_Task instructions_
Go through the entries below, tally each line with the string "navigation", and give the final number by itself.

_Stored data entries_
-=-=-=-=-

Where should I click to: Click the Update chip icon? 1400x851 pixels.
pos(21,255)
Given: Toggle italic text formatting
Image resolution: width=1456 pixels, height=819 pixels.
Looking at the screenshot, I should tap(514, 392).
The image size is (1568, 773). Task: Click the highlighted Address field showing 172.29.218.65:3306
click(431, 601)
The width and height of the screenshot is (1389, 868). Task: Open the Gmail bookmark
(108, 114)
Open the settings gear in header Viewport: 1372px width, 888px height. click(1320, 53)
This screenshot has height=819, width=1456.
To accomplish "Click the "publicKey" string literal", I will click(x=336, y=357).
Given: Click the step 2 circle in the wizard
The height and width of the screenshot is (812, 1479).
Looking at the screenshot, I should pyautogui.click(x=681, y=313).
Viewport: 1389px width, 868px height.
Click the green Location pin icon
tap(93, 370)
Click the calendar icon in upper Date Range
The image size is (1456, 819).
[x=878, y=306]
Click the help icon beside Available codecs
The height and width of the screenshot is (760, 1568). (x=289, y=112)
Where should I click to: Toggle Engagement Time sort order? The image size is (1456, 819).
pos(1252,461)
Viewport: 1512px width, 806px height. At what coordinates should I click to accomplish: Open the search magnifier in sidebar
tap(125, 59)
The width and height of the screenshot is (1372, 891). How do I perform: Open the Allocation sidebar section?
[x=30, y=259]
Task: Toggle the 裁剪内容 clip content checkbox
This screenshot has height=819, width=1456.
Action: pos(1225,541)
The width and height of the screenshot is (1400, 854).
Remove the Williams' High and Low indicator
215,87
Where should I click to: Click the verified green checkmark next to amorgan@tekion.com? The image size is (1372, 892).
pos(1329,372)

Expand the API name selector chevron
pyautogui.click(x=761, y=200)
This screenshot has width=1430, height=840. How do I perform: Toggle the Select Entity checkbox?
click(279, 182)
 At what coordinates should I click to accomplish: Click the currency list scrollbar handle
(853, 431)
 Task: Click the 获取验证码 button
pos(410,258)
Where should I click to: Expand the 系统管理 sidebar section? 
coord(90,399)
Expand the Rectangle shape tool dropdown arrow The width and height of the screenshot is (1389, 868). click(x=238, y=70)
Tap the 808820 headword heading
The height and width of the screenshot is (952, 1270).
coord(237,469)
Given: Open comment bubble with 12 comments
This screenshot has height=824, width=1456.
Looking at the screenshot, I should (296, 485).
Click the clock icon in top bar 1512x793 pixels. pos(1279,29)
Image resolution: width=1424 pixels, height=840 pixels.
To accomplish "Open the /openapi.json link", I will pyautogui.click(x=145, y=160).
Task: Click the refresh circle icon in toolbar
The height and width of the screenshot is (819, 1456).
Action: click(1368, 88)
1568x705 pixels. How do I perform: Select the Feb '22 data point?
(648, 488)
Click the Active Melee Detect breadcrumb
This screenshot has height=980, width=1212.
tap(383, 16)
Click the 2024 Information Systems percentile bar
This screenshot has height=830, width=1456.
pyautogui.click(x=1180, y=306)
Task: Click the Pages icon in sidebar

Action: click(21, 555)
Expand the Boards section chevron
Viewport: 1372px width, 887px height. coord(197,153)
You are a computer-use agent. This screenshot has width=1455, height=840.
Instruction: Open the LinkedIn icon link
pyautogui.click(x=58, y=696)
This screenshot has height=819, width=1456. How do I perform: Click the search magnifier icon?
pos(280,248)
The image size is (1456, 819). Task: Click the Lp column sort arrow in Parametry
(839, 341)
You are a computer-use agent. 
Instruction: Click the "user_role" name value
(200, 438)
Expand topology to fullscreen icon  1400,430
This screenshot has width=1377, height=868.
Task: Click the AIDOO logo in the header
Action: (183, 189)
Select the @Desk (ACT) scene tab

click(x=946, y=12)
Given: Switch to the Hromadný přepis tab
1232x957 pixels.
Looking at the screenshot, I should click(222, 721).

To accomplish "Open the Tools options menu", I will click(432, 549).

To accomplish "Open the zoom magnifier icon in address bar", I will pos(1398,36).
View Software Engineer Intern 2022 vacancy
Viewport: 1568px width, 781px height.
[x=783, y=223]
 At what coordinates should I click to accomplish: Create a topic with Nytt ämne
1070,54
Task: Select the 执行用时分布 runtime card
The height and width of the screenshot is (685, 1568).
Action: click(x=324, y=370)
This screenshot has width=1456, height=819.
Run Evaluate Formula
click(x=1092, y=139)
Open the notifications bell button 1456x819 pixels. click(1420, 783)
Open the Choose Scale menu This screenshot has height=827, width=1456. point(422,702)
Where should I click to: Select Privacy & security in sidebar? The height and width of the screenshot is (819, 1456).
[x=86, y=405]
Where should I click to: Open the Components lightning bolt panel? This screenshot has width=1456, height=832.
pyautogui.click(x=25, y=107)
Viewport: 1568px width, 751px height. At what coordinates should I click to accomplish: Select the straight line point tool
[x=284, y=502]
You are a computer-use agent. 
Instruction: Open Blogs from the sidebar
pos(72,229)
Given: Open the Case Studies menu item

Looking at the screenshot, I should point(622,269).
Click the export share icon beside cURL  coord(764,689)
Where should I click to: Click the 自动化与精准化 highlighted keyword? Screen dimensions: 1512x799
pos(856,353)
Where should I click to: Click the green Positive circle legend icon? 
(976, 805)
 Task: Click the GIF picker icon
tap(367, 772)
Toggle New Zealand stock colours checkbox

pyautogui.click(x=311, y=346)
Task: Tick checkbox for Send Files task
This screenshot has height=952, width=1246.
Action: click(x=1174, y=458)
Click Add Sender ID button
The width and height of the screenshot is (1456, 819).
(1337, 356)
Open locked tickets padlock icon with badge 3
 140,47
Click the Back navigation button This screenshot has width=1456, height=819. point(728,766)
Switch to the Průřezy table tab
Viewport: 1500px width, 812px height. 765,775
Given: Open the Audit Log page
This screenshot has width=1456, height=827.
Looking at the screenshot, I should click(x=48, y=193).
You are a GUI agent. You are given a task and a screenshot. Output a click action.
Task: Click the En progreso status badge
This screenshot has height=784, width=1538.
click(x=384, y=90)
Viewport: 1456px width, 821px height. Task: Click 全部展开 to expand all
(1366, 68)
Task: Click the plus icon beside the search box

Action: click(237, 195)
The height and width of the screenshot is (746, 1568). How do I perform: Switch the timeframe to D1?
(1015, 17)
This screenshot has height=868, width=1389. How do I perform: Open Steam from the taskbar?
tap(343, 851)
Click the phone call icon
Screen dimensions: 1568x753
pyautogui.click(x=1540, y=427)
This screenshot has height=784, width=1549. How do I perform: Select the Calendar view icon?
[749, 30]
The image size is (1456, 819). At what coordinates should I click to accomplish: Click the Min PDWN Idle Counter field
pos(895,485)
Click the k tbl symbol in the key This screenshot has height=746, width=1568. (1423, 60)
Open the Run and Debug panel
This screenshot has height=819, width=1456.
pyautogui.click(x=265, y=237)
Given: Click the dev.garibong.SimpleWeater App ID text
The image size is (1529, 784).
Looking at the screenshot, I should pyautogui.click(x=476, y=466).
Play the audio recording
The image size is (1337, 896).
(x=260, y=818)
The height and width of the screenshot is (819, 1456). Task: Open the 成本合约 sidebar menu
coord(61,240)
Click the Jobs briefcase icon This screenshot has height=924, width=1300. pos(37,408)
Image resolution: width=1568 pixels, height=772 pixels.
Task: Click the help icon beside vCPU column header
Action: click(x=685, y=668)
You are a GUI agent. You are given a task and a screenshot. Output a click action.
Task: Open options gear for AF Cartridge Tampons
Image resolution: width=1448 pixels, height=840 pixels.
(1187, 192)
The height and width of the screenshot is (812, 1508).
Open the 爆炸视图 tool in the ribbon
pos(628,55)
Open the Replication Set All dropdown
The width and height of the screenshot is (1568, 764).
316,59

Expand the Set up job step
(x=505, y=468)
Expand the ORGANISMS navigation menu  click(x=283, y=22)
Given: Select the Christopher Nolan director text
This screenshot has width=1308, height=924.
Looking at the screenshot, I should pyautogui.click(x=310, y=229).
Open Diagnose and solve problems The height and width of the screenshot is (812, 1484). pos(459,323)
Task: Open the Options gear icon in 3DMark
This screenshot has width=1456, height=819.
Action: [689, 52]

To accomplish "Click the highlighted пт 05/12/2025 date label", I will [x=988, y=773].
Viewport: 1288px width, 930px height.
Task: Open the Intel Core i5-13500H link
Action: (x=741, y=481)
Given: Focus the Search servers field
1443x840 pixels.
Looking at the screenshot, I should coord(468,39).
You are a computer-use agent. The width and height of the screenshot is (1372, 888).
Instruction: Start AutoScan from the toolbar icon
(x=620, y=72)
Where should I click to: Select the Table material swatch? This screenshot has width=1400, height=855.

-=-=-=-=-

_Written solution_
2